This paper evaluates the effect that different imposed crystal symmetries have on the topology design of two-phase isotropic elastic composites ruled by the target of attaining extreme theoretical properties. Extreme properties are defined by the Cherkaev–Gibiansky bounds, for 2D cases, or the Hashin–Shtrikman bounds, for 3D cases.

The topology design methodology used in this study is an inverse homogenization technique which is mathematically formulated as a topology optimization problem. The crystal symmetry is imposed on the material configuration within a predefined design domain, which is taken as the primitive cell of the underlying Bravais lattice of the crystal system studied in each case.

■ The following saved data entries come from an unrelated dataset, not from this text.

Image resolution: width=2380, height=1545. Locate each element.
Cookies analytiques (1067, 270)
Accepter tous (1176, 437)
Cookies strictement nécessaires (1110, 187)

The influence of imposing crystal symmetries to the microstructure topologies is evaluated by testing five plane groups of the hexagonal crystal system for 2D problems and four space groups of the cubic crystal systems for 3D problems.

A discussion about the adequacy of the tested plane or space groups to attain elastic properties close to the theoretical bounds is presented. The extracted conclusions could be meaningful for more general classes of topology design problems in the thermal, phononic or photonic fields.

本文评估了不同的施加晶体对称性对以达到极限理论特性为目标的两相各向同性弹性复合材料的拓扑设计的影响。对于2D情况，极限属性由Cherkaev–Gibiansky边界定义；对于3D情况，极限属性由Hashin–Shtrikman边界定义。

本研究中使用的拓扑设计方法是一种逆均化技术，其在数学上被公式化为拓扑优化问题。晶体对称性强加于预定义设计域内的材料配置上，该设计域被视为在每种情况下研究的晶体系统的基础Bravais晶格的原始单元。

通过测试六边形晶体系统的五个平面组用于2D问题，以及测试立方晶体系统的四个空间组用于3D问题，来评估施加晶体对称性对微观结构拓扑的影响。

提出了关于被测平面或空间群是否足以获得接近理论界限的弹性的讨论。所得出的结论对于热，声子或光子领域中更一般的拓扑设计问题类别可能是有意义的。